[ Source: BBC News ]
It may be set a long time ago in a galaxy far, far away, but Tony Gilroy’s Star Wars series takes a key plot from a real robbery masterminded by Stalin in an Imperial Russian city. And Andor has as much to do with our world as it has with Stalin’s.
It has all the makings of the perfect heist.
The scheme takes place far from the imperial seat of power, on the wild fringes of an empire almost too vast to comprehend. Fuelled with revolutionary zeal, the plotters are a rag-tag outfit of men and women that includes thieves, murderers and turncoats. Their prize? A treasure chest of cash that can fund ever-more-ambitious missions against the hated ruling elite.
If you watched the first season of the Star Wars spin-off TV series Andor, you’ll recognise this plot as one of the high points. Over three episodes, anti-hero Cassian Andor (Diego Luna) and his band of accomplices hide out in mountain passes on the planet Aldhani, fine-tuning an audacious smash-and-grab from an Imperial garrison which is storing the wages of an entire sector.
The real-life theft that inspired it was also a long, long time ago, just not quite so far away.
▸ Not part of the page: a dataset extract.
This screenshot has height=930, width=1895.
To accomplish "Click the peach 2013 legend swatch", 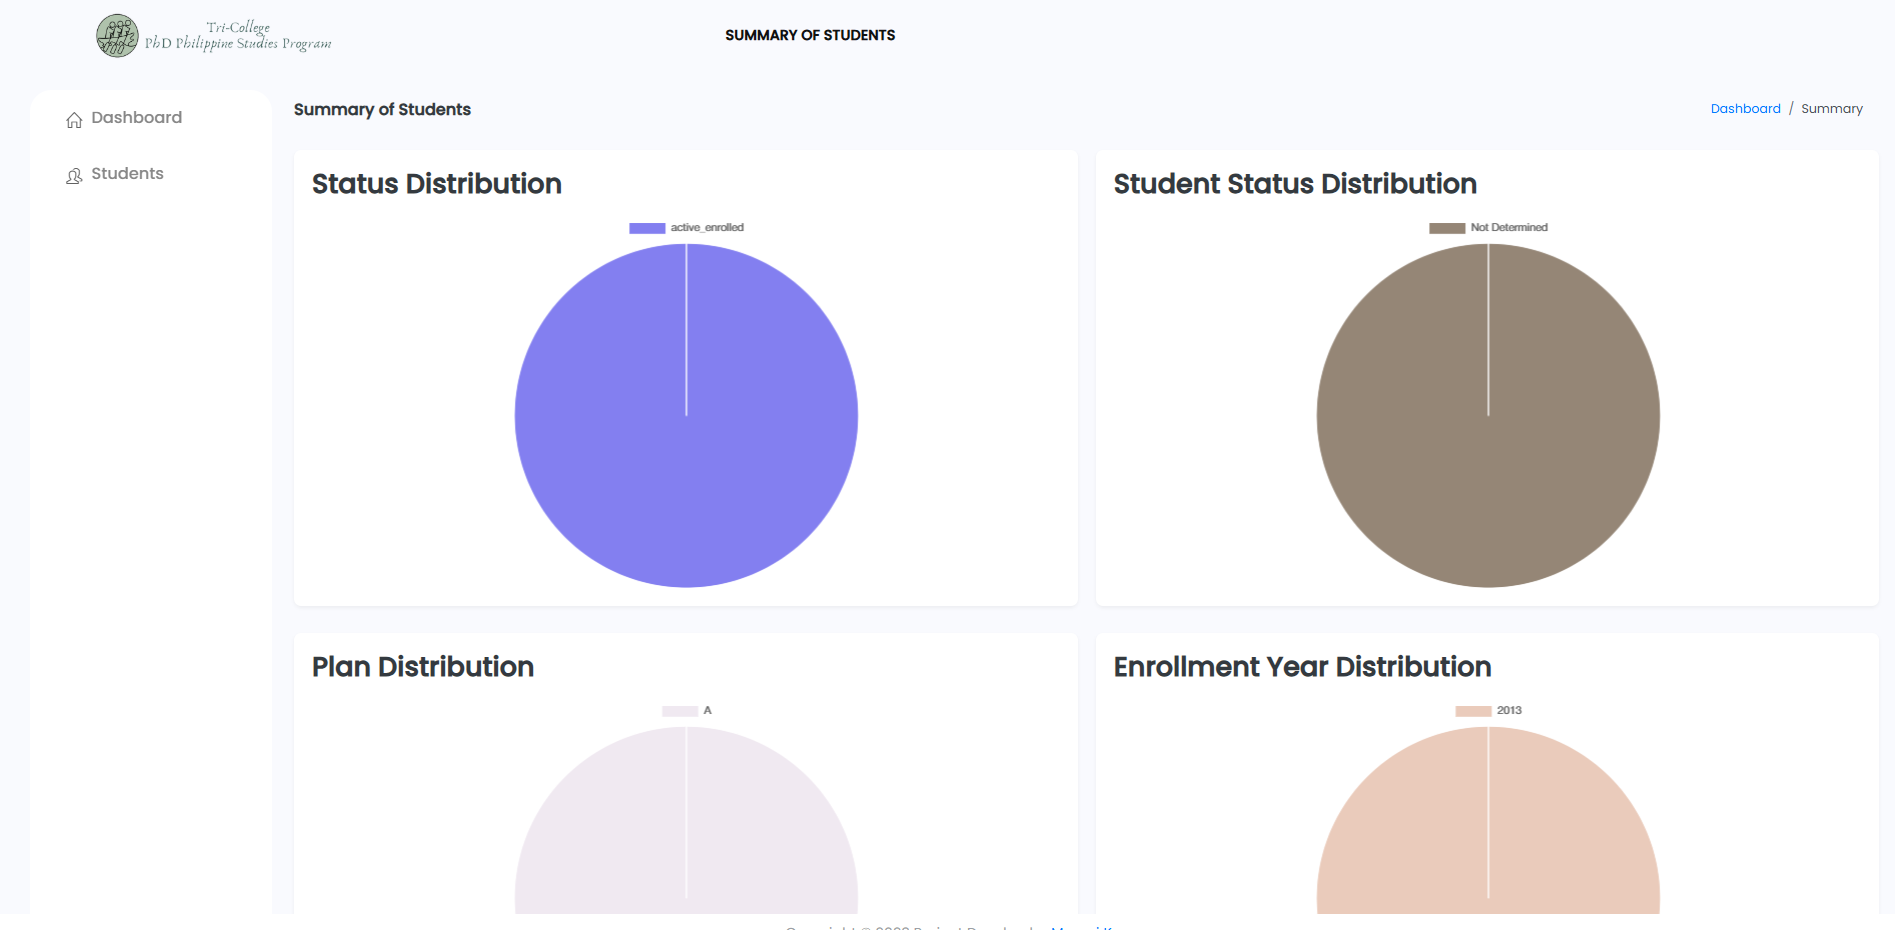I will pyautogui.click(x=1472, y=710).
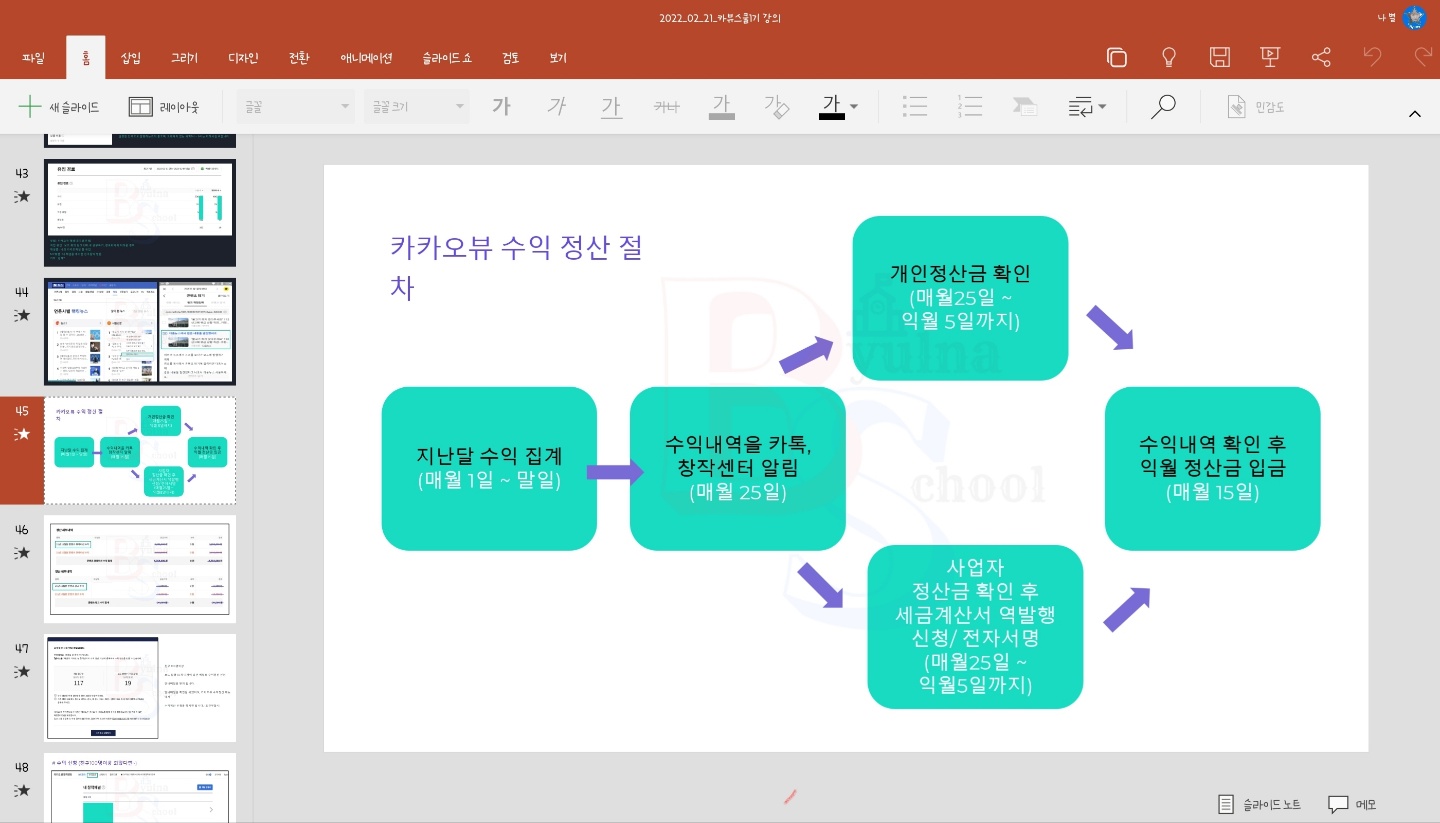Select the Find (magnifier) tool
This screenshot has height=823, width=1440.
(1163, 107)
It took place in Yerevan Square in what was then the imperial Russian city of Tiflis, now the Georgian capital Tblisi, on 26 June 1907. A shipment of cash for the city’s Russian state bank branch, amounting to some 300,000 roubles ($1m at the time), was stolen by a gang of robbers linked to the Bolshevik revolutionary movement. Using bombs and guns, the gang left a scene of utter devastation in their wake; some 40 people were killed and dozens more injured. The news of the brazen daylight attack made headlines across the world.